## WORK ITEM
Would you print the records below from the first line through the line containing "Task: Select the Emburse Cards tab", skipping the pictures?

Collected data

_ _ _ _ _ _ _

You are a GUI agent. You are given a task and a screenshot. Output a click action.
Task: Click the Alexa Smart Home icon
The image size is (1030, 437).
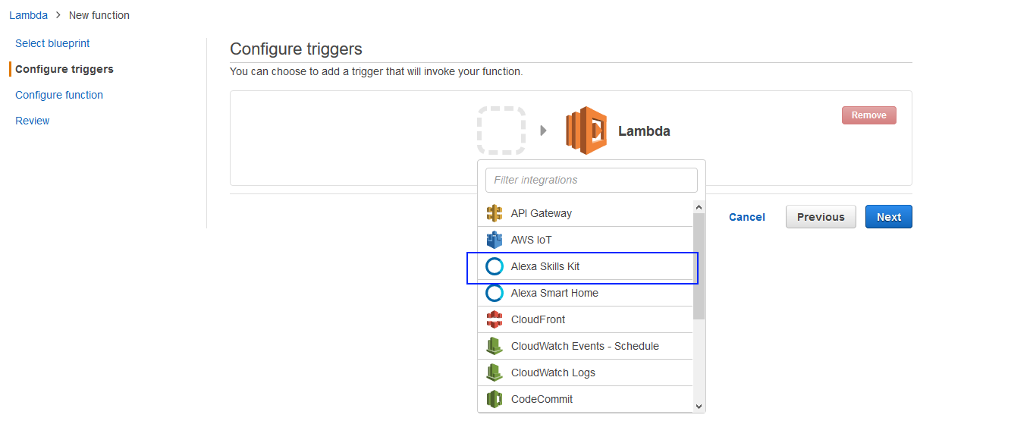(495, 293)
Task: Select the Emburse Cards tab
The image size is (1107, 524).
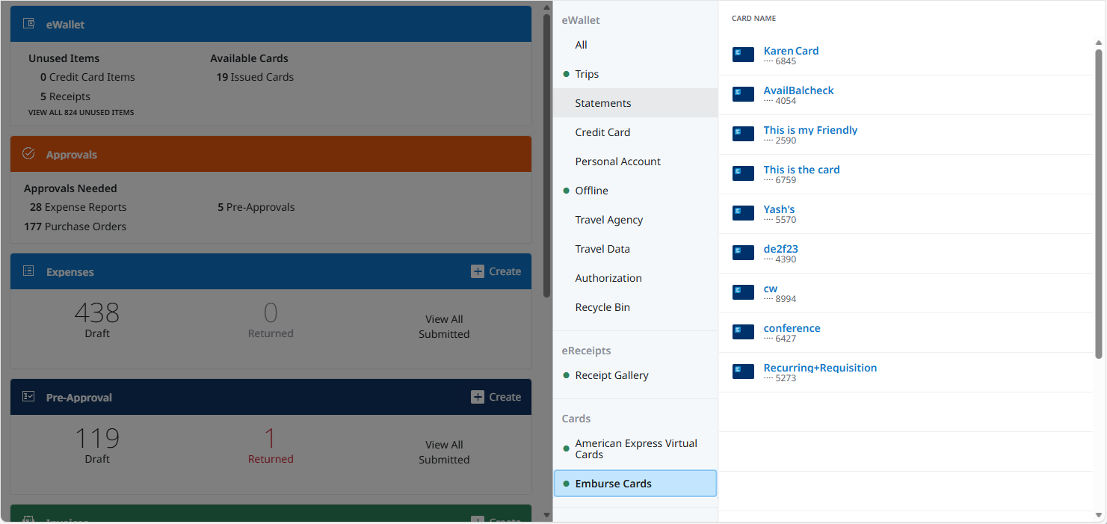Action: pos(614,483)
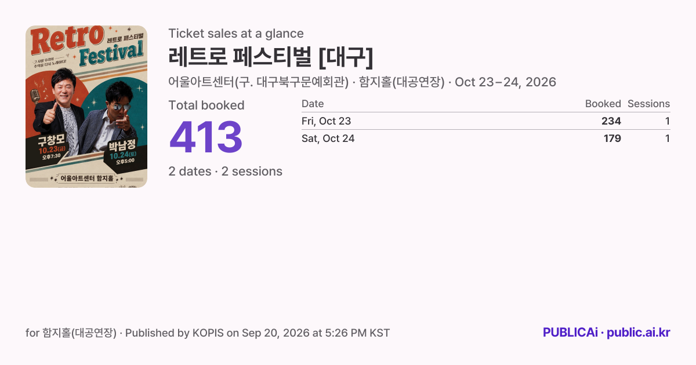Click the Ticket sales at a glance heading
The width and height of the screenshot is (696, 365).
point(236,34)
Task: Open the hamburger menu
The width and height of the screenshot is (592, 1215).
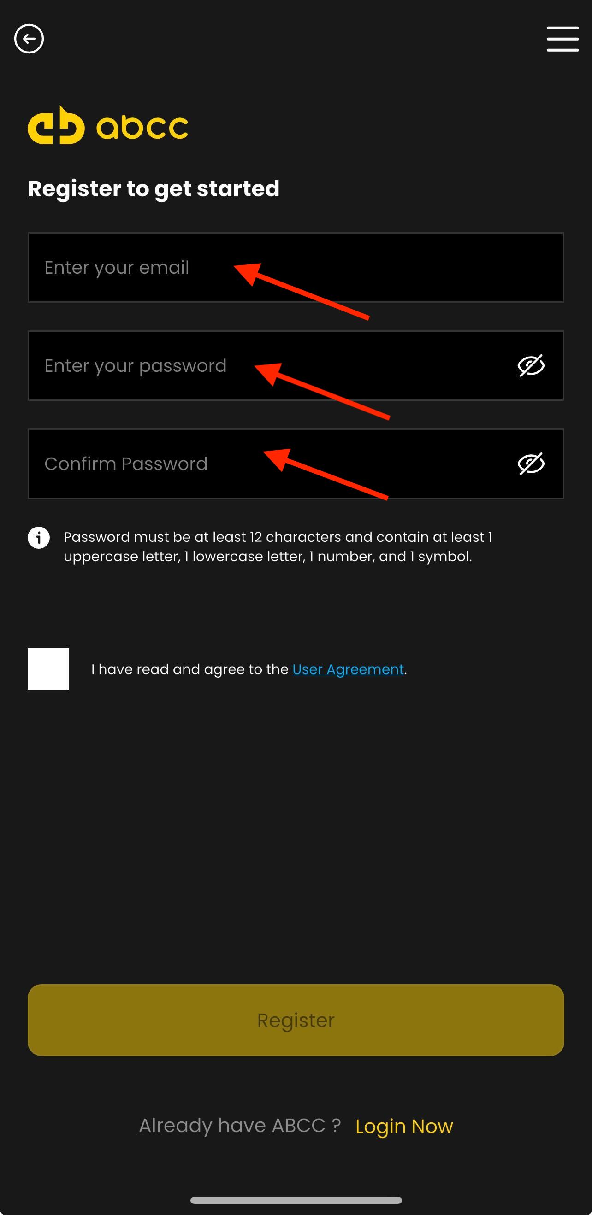Action: pyautogui.click(x=562, y=39)
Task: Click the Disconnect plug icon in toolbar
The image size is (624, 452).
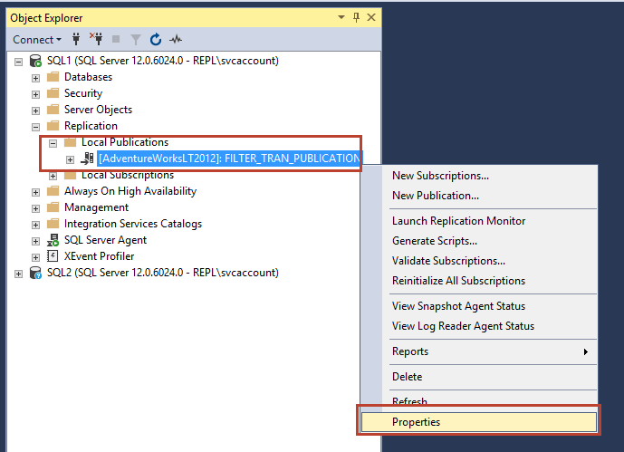Action: coord(96,40)
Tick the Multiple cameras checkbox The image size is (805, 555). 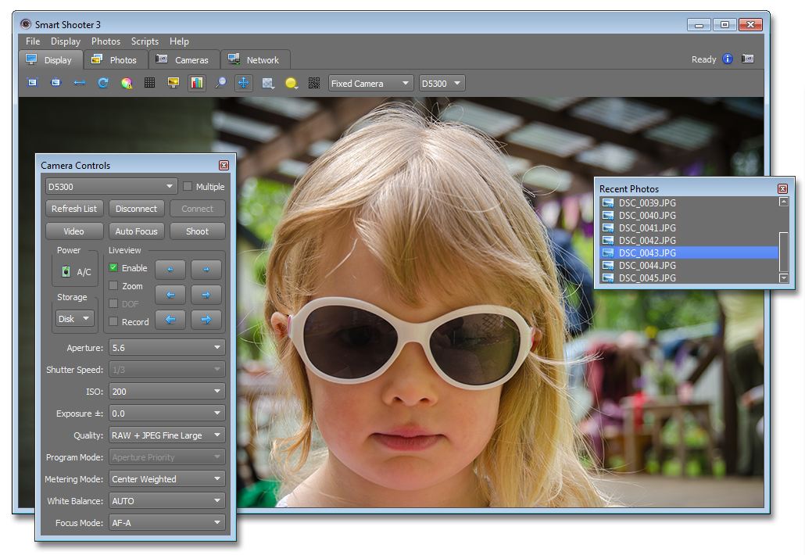188,187
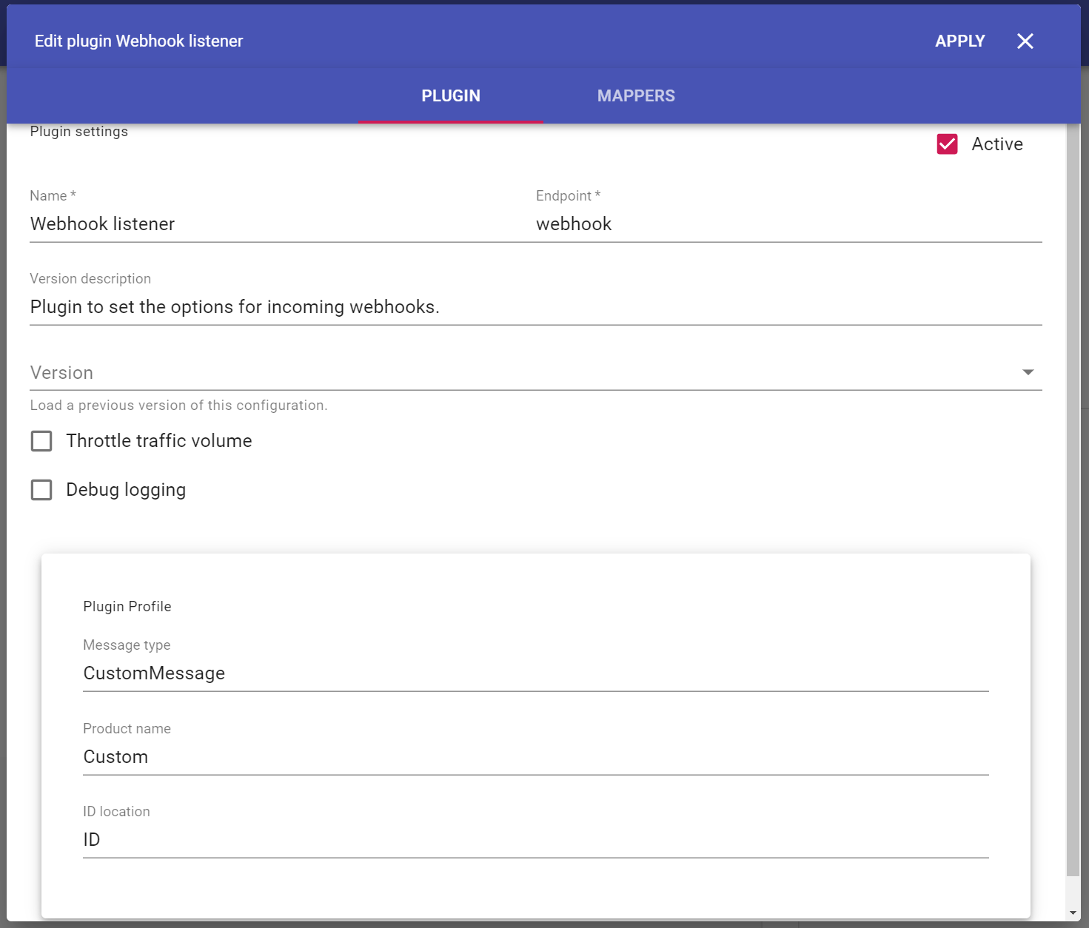Uncheck the Active checkbox
This screenshot has height=928, width=1089.
click(x=947, y=144)
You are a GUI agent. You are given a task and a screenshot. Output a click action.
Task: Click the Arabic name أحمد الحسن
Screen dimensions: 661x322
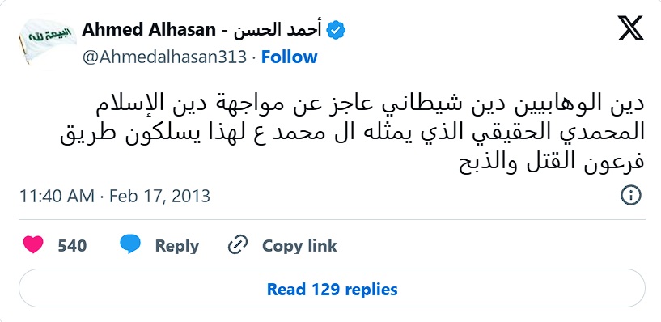[x=278, y=30]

_ _ _ _ _ _ _

## ANSWER SECTION
You are a GUI agent. You are given a task and a screenshot. Output a click action.
Task: Click the Alexa Smart Home icon
The image size is (1030, 437).
(495, 293)
Task: Select the Emburse Cards tab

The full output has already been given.